Excerpt provided: Begin

Projects Attract Additional Funding
By Karen Angelo
The Toxics Use Reduction Institute (TURI) recently awarded nearly $62,000 in grants to Assoc. Prof. Ramaswamy Nagarajan and Asst. Prof. Meg Sobkowicz-Kline of Plastics Engineering and Assoc. Prof. Zhiyong Gu of Chemical Engineering. The TURI Academic Grant program funds research that helps faculty and partner companies find safer alternatives to toxic chemicals.
While the amounts of the grants are small, the impact is anything but.
Over the years, project results have generated data researchers need to attract larger funding from organizations such as the Environmental Protection Agency (EPA), the National Science Foundation and U.S. Army Natick Labs.
“The TURI seed grants are absolutely critical for transforming new ideas in toxics use reduction into practical solutions and ultimately greener and more sustainable products,” says Assoc. Prof. Ramaswamy Nagarajan of Plastics Engineering, who has received funding from U.S. Army Natick Labs after generating preliminary data from a TURI grant.

Excerpt provided: End

### Task description
Decide whether each statement agrees with the article on the TURI grants, answering yes or no and quoting the article's deciding words: (a) The grants total nearly $62,000. (b) Zhiyong Gu is a faculty member in Plastics Engineering. (c) Nagarajan got funding from U.S. Army Natick Labs after producing preliminary data from a TURI grant. The listing has no connection to the article.

Dataset excerpts: Begin

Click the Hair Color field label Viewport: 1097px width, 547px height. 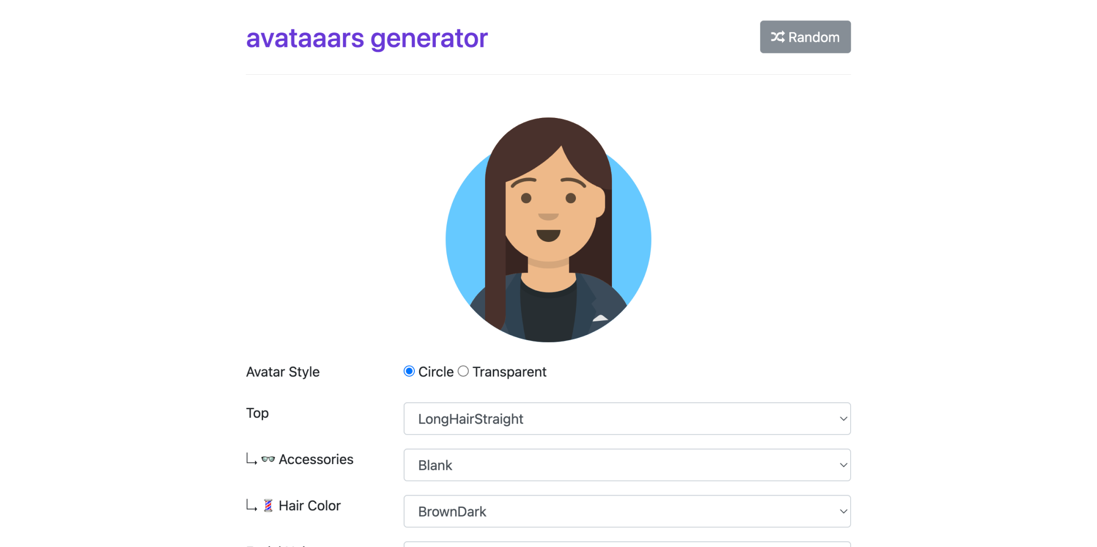pos(309,506)
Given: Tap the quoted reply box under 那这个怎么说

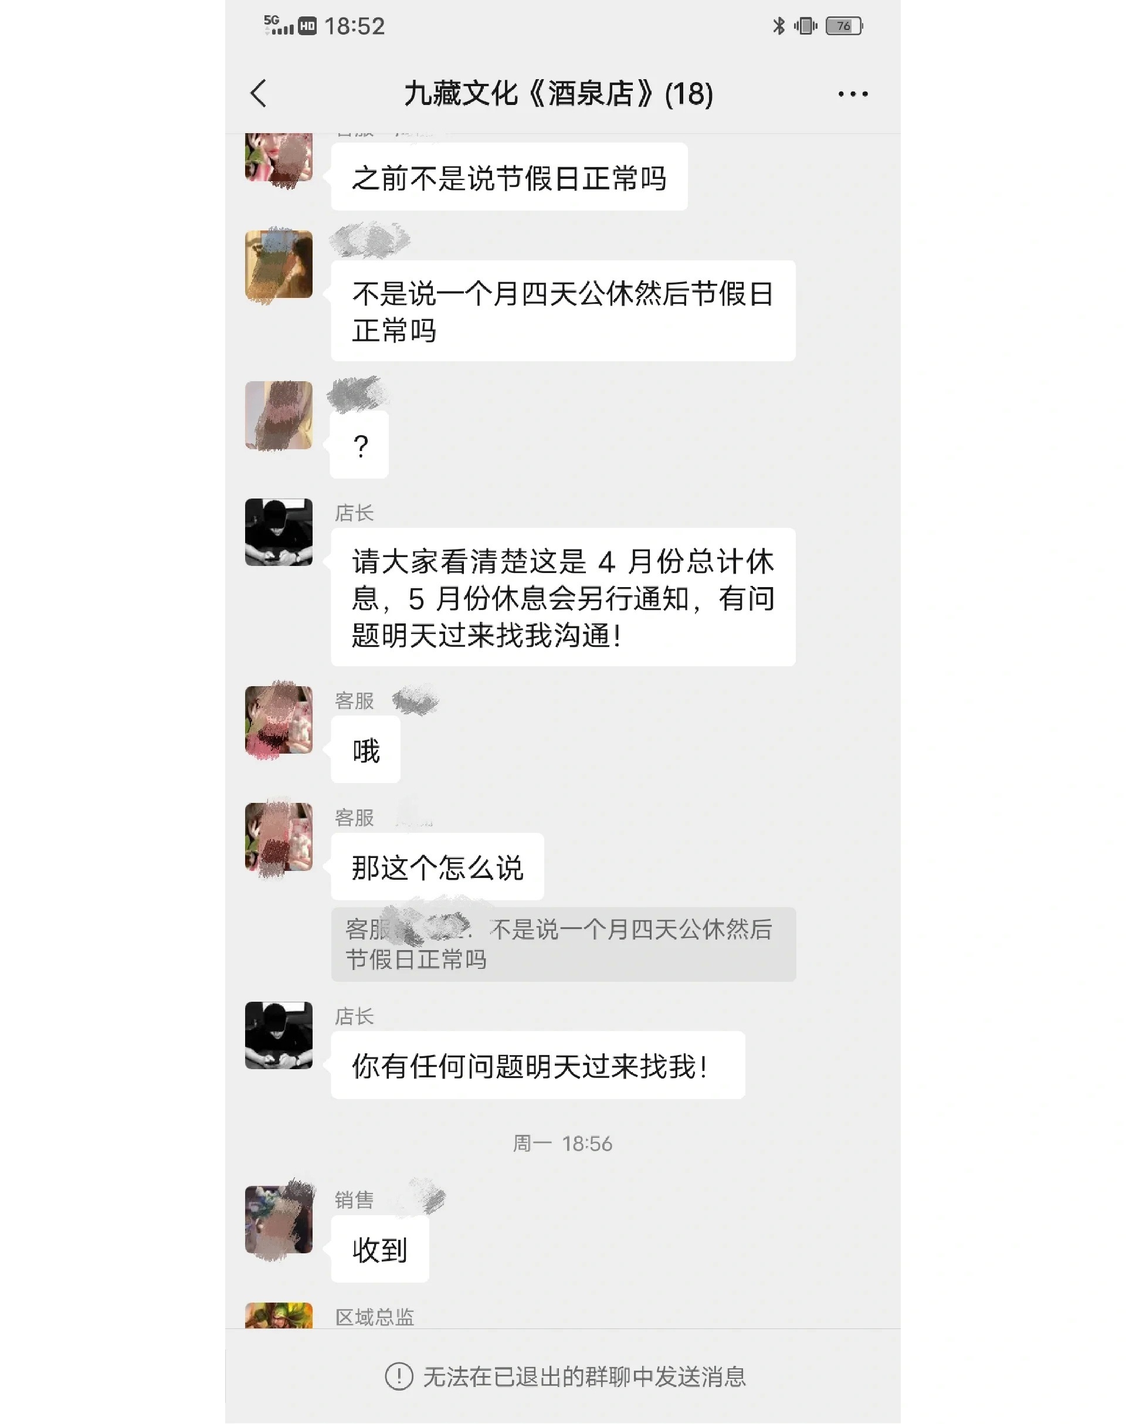Looking at the screenshot, I should 564,944.
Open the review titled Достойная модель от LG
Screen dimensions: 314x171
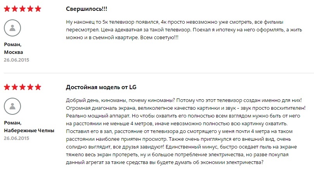(x=101, y=87)

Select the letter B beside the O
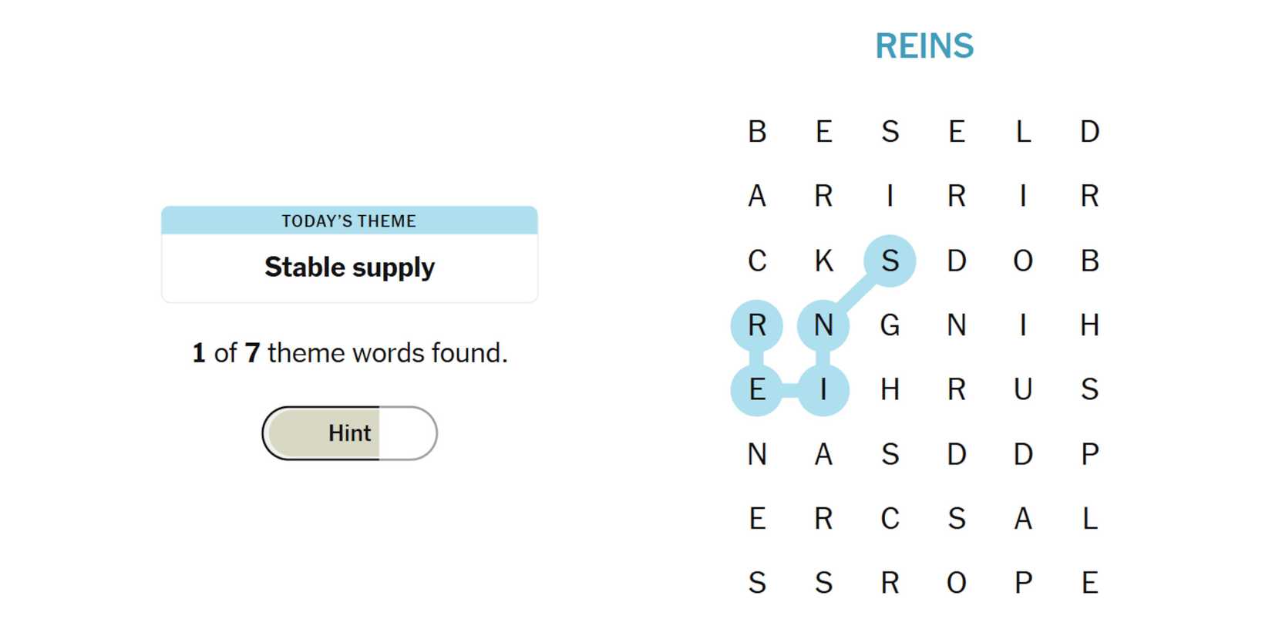pyautogui.click(x=1089, y=261)

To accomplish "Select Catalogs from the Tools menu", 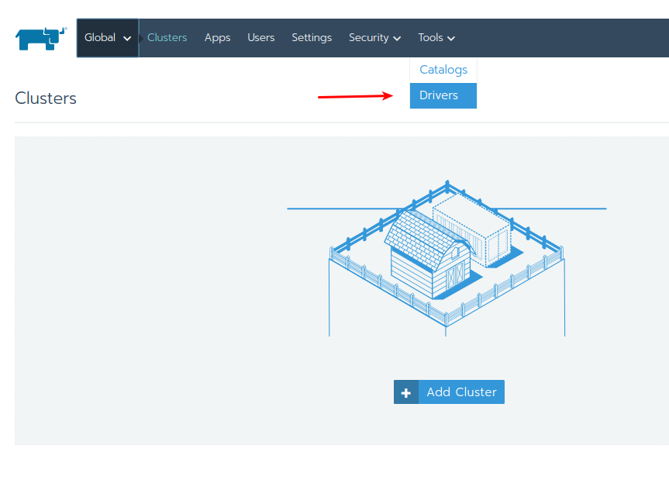I will [443, 69].
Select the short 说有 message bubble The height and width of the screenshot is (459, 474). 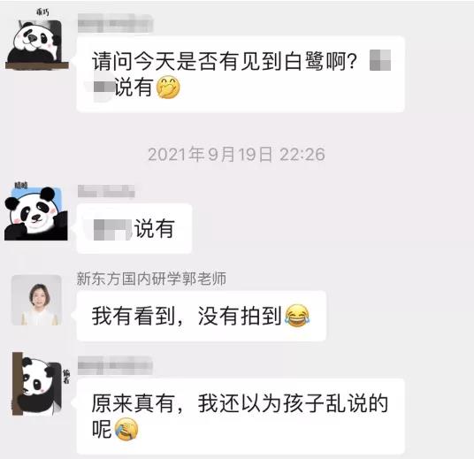[x=134, y=228]
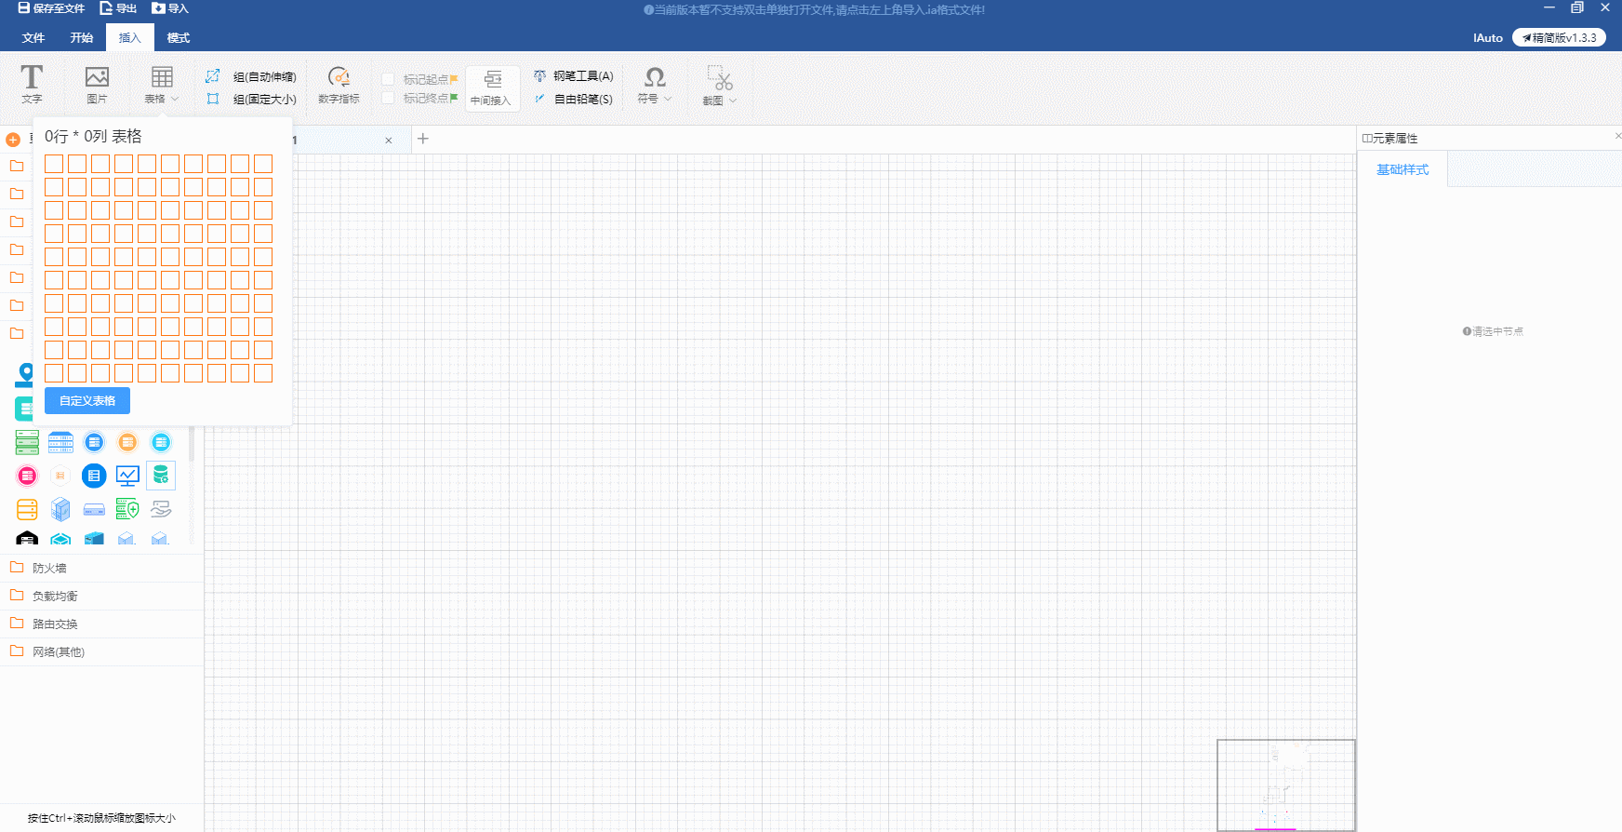Open the 模式 ribbon tab
Screen dimensions: 1622x832
(x=178, y=38)
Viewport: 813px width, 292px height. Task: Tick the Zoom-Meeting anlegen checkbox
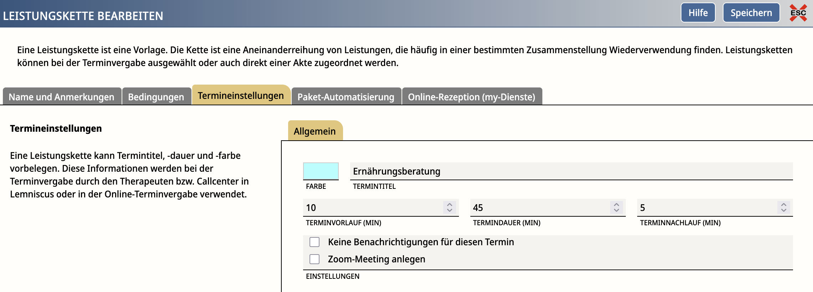coord(315,259)
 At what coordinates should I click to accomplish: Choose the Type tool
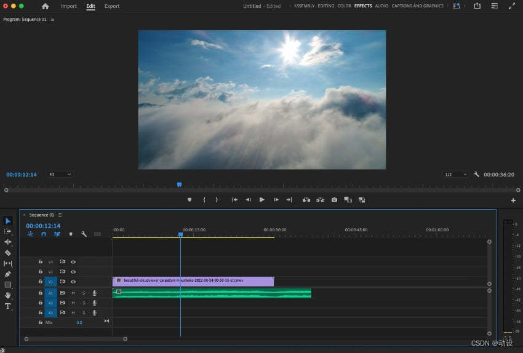pos(8,306)
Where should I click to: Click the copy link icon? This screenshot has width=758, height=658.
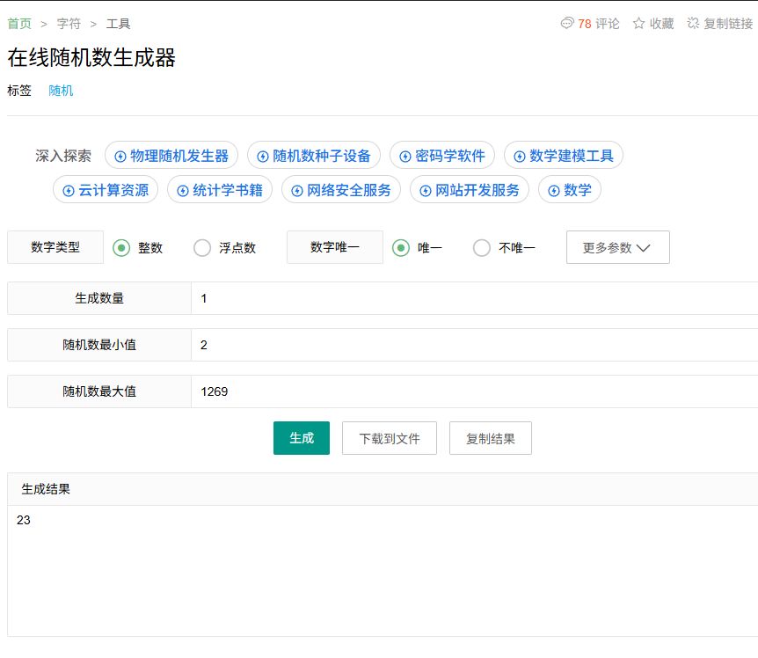(x=693, y=24)
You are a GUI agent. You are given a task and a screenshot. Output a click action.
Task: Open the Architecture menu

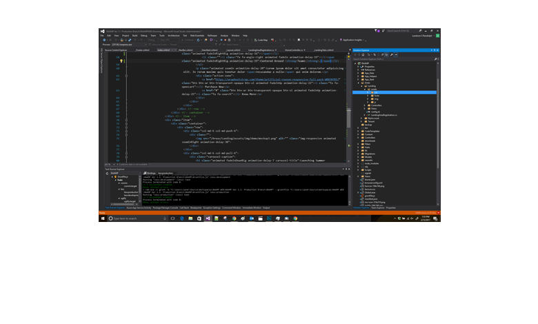[x=172, y=35]
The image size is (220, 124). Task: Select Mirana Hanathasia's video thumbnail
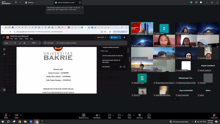pyautogui.click(x=142, y=28)
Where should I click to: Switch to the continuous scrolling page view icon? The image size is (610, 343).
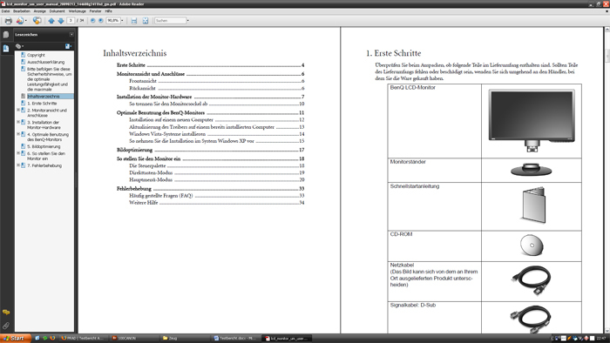[x=134, y=21]
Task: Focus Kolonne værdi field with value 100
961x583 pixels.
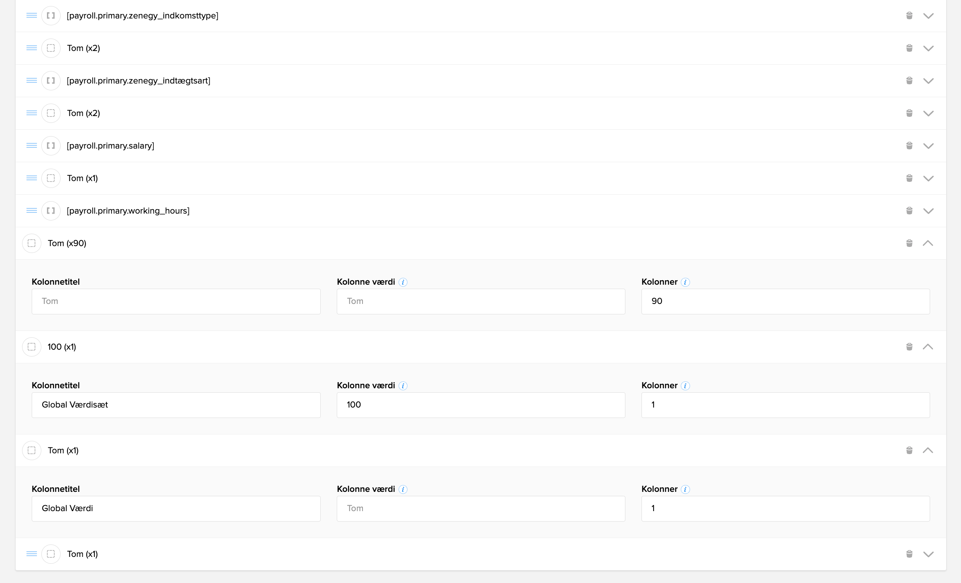Action: point(481,405)
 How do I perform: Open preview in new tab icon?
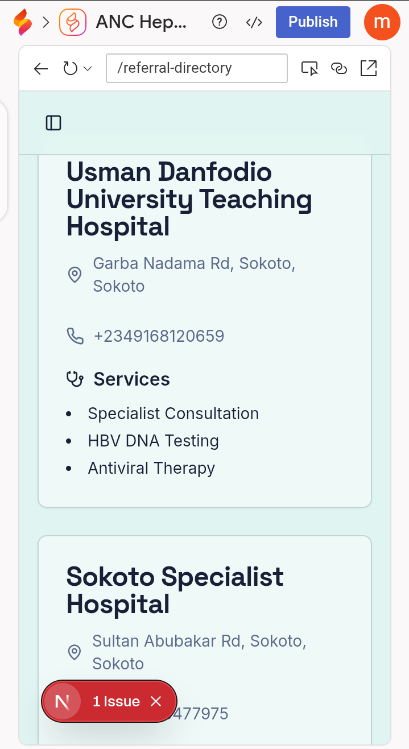tap(369, 69)
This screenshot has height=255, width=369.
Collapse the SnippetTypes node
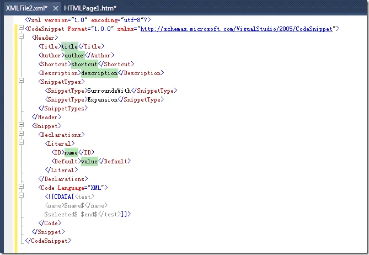click(x=22, y=82)
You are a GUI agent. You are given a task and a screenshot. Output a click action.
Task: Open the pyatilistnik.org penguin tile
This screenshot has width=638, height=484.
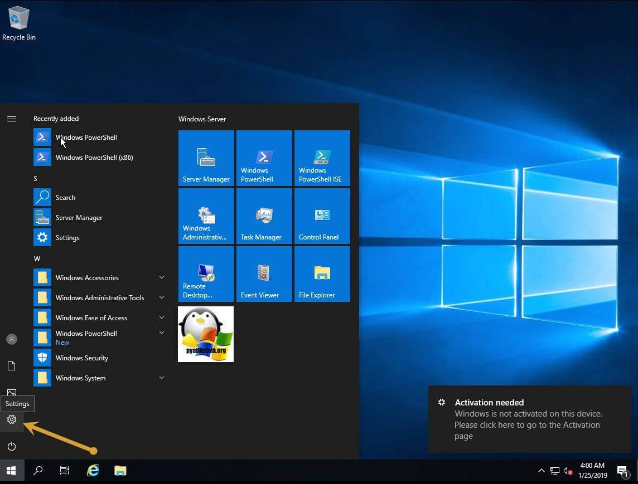pos(206,334)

Dataset excerpts: End

### Problem solution
(a) Yes: "recently awarded nearly $62,000 in grants"
(b) No: "Assoc. Prof. Zhiyong Gu of Chemical Engineering"
(c) Yes: "who has received funding from U.S. Army Natick Labs after generating preliminary data from a TURI grant"